Vijeacoumary Codandabany, 54 ans. Employée de l’éducation nationale “En Inde, nous étions comme dans un petit cocon, les parents, les frères et sœurs, loin de la difficulté et une innocence, qui nous a coûté des années d'adaptation en France ; je ne me suis jamais posée de questions, mes parents m’ont arrangé un mariage et j’ai suivi mon mari en France. Je ne connaissais personne, j’avais juste une amie, arrivée comme moi deux ans avant moi. J’étais triste, je me sentais seule loin de ma famille, et ce n’était pas comme aujourd’hui, je ne pouvais pas les appeler quand je voulais ; il fallait acheter une carte et sortir pour appeler d’une cabine, et je ne sortais pas seule. Sinon, j’écrivais des lettres mais cela mettait 15 jours pour recevoir une réponse. Je me sentais exclue car je ne parlais pas et je ne comprenais pas la langue. On s'appelait avec ma copine, chacune son tour, car le téléphone coûtait cher. Je passais mes journées toute seule, isolée. Je tournais en rond dans un petit T2 alors qu’en Inde, j’habitais dans une grande maison. J’étais en colère contre mes parents car ils ne m’avaient pas préparé à vivre loin de tout, en plus à l’étranger.
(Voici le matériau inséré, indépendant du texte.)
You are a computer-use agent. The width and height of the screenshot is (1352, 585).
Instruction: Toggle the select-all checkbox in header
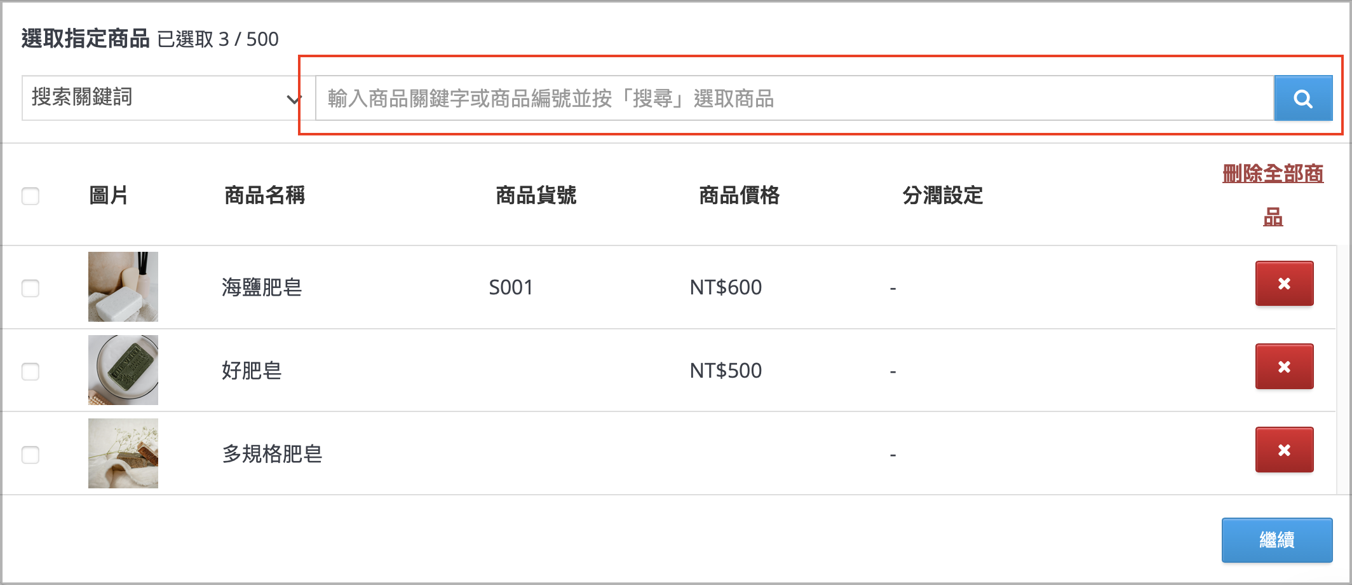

Au début, pour moi, tous les “blancs” se ressemblaient, je ne faisais pas la différence entre les personnes. Quand j’essayais de m’intégrer en mettant des vêtements occidentaux, j’étais gênée du regard des gens de ma communauté. Il faut être courageux pour sortir de ses habitudes, des règles d’éducation reçues. C’est vrai qu’en France, j’étais plus libre que quand je vivais avec mes parents, mais il me manquait quelque chose. J’ai changé c’est certain mais comme je suis toujours à 60% indienne, j’hésite encore à prendre certaines décisions comme les Français par respect pour l’éducation de mes parents. Par la force des choses, j’ai évolué. J’ai accepté le mariage de ma fille avec un Français, le plus important c'est son bonheur mais c’est sûr que ma réaction n’aurait pas été la même il y a quelques années. Je m’adapte, j’essaie de changer certaines choses mais je n’abandonne pas mes origines, je mange indien, je prie, je vais aux temples hindous, je m’habille en vêtements traditionnels. Aujourd’hui, je suis contre les mariages arrangés et le regard des gens ne m’embête plus. Je ne veux pas faire comme mes parents, je veux que mes enfants soient intégrés et qu’ils profitent de leur vie, moi je suis passée à côté de beaucoup de choses.”

 

Vijeacoumary, photo prise en Inde avant son départ dans un parc de Pondichéry. Avec le bouquet, photo prise en France
Vijeacoumary en France (à gauche) et en Inde avant son départ dans un parc de Pondichéry (à droite)

 

Ainsi nous pouvons entrevoir, parmi ces témoignages, que les Tamouls ne sont pas dans une logique d'opposition des deux cultures mais plutôt d'ajustement ; c'est à dire qu'ils empruntent aux deux cultures sans aucun problème de cohérence. Cependant, ils tentent au maximum de faire cohabiter leurs spécificités culturelles avec l'identité française. Et pour la plupart, ils y arrivent bien. Les habitudes culinaires, le choix du conjoint de la même origine, l'usage de la langue maternelle sont autant de moyens déployés pour faire perdurer la culture indienne en France. Alors non, ce n’est pas la France qui a ralenti l’intégration de cette population mais l’éducation qu’ils ont reçue, la peur du regard de la communauté et parfois la barrière de la langue.